* **Required work**:
Reproduce word for word every line from the one containing "Best Car Seats (931, 921)" through the final line of the records, with both ends included.

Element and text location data
══════════════════════════════
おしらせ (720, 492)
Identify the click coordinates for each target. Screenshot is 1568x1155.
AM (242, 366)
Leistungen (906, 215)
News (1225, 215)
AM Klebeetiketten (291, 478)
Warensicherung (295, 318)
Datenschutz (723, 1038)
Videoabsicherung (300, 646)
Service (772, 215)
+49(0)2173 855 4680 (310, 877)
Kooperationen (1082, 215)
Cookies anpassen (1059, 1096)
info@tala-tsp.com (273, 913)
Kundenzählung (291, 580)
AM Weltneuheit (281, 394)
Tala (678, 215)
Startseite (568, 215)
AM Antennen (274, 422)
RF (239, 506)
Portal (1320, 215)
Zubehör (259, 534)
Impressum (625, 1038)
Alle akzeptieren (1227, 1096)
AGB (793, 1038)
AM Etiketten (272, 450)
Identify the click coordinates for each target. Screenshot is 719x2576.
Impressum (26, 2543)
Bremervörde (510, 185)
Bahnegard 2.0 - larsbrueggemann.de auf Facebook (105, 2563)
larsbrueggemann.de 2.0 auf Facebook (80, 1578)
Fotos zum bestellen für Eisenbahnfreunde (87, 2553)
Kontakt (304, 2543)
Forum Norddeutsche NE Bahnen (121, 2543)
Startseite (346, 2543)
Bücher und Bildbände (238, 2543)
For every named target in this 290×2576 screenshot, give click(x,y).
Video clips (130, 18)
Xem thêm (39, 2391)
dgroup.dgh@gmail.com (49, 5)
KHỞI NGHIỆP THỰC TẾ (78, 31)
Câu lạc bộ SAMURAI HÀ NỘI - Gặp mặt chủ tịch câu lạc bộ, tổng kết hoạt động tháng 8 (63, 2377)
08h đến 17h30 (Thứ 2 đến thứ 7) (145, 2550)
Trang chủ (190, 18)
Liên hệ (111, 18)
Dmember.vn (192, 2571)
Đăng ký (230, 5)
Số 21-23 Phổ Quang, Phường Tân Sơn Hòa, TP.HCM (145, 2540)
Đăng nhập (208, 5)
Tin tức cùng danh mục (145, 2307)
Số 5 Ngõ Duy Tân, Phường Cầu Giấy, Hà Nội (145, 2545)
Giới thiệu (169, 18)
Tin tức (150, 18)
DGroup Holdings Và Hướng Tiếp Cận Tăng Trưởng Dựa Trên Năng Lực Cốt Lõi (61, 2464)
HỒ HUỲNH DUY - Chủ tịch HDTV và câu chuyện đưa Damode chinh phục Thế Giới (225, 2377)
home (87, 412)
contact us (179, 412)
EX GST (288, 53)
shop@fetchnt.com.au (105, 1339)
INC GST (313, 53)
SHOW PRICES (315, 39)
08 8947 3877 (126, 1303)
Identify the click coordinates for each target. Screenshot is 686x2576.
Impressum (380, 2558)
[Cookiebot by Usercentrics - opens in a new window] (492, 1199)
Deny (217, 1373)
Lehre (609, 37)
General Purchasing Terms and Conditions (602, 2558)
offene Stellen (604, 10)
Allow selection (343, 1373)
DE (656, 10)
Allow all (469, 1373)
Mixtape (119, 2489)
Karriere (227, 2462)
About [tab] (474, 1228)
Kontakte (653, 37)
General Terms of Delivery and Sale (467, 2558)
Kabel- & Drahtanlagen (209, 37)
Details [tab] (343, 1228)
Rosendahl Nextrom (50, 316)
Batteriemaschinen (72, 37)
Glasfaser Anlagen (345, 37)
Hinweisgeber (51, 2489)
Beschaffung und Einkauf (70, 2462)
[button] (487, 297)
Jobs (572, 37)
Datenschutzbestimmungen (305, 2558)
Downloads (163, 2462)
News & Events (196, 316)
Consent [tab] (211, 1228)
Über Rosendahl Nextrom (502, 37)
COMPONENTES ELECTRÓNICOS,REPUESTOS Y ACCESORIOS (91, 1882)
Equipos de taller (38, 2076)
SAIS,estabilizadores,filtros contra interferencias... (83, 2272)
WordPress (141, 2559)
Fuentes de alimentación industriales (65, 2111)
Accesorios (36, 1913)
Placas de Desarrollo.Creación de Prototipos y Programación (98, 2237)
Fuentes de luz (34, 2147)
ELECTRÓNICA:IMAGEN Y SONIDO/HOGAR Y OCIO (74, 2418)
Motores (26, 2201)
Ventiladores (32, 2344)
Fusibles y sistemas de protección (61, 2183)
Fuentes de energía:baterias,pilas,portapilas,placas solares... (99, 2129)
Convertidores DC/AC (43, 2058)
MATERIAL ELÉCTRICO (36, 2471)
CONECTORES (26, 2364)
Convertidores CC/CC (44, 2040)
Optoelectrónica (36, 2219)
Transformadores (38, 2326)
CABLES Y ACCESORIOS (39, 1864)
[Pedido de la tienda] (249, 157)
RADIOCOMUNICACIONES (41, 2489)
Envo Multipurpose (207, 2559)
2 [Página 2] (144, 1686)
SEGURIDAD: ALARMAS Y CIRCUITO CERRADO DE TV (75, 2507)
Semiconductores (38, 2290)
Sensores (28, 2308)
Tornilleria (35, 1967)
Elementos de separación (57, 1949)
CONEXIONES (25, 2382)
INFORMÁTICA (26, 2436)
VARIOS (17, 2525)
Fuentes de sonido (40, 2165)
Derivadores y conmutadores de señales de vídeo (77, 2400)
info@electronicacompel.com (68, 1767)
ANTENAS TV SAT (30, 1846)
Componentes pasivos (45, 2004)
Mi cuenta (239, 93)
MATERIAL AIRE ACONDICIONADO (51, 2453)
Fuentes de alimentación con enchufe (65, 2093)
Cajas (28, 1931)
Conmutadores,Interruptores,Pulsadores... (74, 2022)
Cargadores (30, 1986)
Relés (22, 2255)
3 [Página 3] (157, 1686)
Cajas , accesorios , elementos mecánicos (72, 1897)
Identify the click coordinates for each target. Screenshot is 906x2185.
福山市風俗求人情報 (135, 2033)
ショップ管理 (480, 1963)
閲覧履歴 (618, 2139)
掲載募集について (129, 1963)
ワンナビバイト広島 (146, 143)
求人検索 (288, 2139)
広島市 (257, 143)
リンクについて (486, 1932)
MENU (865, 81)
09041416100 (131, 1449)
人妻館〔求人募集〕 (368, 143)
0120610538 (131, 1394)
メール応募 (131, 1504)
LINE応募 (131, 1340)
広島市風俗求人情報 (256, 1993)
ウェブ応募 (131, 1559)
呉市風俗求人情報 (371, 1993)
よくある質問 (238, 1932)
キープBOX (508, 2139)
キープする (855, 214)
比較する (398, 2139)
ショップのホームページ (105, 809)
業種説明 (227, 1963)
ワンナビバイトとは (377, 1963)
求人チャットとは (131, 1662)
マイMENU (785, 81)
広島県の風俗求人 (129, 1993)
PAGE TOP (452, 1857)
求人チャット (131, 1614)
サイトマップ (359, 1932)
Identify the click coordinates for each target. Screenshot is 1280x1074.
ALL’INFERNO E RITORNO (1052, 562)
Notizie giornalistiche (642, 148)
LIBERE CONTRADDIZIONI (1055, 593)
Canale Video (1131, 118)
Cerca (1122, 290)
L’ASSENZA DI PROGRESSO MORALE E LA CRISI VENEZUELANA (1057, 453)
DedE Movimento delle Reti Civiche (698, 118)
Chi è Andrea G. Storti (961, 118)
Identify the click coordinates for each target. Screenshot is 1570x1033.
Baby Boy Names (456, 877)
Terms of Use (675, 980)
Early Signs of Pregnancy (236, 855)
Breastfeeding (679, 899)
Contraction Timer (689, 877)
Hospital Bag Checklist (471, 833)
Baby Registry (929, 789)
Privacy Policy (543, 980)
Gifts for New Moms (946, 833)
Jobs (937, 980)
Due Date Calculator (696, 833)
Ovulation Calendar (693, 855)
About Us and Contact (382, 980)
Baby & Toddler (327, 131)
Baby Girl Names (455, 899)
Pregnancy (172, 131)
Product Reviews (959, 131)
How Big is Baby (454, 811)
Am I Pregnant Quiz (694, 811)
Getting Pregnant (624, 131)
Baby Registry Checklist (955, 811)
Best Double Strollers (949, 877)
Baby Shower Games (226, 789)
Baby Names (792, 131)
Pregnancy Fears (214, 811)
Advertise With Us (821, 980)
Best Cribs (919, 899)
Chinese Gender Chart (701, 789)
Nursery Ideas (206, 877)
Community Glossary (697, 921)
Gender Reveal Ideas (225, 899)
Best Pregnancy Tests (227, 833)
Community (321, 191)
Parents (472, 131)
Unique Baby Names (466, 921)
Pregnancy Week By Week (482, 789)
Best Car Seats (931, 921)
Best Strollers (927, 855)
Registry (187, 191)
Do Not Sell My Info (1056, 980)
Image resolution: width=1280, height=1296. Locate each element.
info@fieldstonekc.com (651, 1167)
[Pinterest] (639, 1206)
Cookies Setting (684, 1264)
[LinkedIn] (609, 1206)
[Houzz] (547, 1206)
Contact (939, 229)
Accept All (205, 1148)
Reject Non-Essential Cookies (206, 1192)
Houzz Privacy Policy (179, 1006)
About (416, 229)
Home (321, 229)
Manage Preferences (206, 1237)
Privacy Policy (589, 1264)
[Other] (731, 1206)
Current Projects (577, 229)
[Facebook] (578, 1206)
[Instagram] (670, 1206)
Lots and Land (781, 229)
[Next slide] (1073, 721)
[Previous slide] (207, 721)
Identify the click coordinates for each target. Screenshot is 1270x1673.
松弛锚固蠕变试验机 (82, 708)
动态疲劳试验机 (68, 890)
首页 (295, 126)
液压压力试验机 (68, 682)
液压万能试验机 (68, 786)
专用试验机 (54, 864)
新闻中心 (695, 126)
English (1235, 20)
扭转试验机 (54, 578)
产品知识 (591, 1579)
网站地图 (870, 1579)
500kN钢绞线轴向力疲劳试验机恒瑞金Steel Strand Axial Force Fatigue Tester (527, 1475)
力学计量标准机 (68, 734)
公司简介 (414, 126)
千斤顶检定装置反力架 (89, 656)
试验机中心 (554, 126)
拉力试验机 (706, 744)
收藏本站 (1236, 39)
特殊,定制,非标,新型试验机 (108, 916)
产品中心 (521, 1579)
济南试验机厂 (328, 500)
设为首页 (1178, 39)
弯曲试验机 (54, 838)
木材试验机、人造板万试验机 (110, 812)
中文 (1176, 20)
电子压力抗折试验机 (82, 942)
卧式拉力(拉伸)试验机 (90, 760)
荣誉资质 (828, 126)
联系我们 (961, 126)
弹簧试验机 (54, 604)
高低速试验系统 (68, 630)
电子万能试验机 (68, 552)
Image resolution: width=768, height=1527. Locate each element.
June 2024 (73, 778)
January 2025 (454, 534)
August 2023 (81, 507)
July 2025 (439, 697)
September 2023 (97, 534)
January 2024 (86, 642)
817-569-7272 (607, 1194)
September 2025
══════════════════════════════
* **Full response**:
Best Car Seats (931, 921)
Best Strollers (927, 855)
Registry (187, 191)
Do Not Sell My Info (1056, 980)
Image resolution: width=1280, height=1296. Locate each element.
info@fieldstonekc.com (651, 1167)
[Pinterest] (639, 1206)
Cookies Setting (684, 1264)
[LinkedIn] (609, 1206)
[Houzz] (547, 1206)
Contact (939, 229)
Accept All (205, 1148)
Reject Non-Essential Cookies (206, 1192)
Houzz Privacy Policy (179, 1006)
About (416, 229)
Home (321, 229)
Manage Preferences (206, 1237)
Privacy Policy (589, 1264)
[Other] (731, 1206)
Current Projects (577, 229)
[Facebook] (578, 1206)
[Instagram] (670, 1206)
Lots and Land (781, 229)
[Next slide] (1073, 721)
[Previous slide] (207, 721)
Identify the click coordinates for each target. Screenshot is 1270x1673.
松弛锚固蠕变试验机 (82, 708)
动态疲劳试验机 (68, 890)
首页 (295, 126)
液压压力试验机 (68, 682)
液压万能试验机 (68, 786)
专用试验机 (54, 864)
新闻中心 (695, 126)
English (1235, 20)
扭转试验机 (54, 578)
产品知识 (591, 1579)
网站地图 (870, 1579)
500kN钢绞线轴向力疲劳试验机恒瑞金Steel Strand Axial Force Fatigue Tester (527, 1475)
力学计量标准机 (68, 734)
公司简介 (414, 126)
千斤顶检定装置反力架 (89, 656)
试验机中心 (554, 126)
拉力试验机 (706, 744)
收藏本站 (1236, 39)
特殊,定制,非标,新型试验机 (108, 916)
产品中心 (521, 1579)
济南试验机厂 (328, 500)
设为首页 (1178, 39)
弯曲试验机 (54, 838)
木材试验机、人造板万试验机 (110, 812)
中文 (1176, 20)
电子压力抗折试验机 (82, 942)
卧式拉力(拉伸)试验机 (90, 760)
荣誉资质 (828, 126)
联系我们 (961, 126)
弹簧试验机 (54, 604)
高低速试验系统 (68, 630)
电子万能试验机 (68, 552)
Image resolution: width=768, height=1527. Locate each element.
June 2024 (73, 778)
January 2025 (454, 534)
August 2023 (81, 507)
July 2025 (439, 697)
September 2023 (97, 534)
January 2024 (86, 642)
817-569-7272 (607, 1194)
September 2025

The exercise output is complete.